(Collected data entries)

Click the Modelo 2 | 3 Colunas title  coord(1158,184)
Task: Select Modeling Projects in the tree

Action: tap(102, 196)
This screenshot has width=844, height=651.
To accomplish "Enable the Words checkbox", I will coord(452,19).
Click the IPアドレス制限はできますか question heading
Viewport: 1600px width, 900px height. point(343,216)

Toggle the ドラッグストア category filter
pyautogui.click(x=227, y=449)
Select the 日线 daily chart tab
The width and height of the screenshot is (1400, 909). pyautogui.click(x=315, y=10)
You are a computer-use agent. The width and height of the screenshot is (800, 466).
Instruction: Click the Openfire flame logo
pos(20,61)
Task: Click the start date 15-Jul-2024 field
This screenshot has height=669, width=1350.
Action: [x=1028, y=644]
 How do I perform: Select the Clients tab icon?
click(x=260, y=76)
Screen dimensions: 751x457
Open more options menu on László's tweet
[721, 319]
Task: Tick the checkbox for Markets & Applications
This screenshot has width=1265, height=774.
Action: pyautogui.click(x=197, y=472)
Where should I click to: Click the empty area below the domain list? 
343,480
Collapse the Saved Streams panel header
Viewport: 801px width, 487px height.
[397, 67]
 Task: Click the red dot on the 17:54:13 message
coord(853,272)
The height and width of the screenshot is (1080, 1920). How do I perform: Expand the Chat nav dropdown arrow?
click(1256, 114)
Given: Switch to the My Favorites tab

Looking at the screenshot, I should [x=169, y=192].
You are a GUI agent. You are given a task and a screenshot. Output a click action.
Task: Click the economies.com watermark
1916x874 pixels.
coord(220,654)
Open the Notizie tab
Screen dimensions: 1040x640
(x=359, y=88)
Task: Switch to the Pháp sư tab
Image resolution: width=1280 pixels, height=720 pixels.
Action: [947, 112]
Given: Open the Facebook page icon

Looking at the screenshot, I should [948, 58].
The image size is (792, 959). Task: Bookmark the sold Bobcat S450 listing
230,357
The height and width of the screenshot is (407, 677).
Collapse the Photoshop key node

▶ _WORK TASK_
What is needed is the number of lines in the entries that contain the word "agent", written alone.

▶ _SOLUTION_
2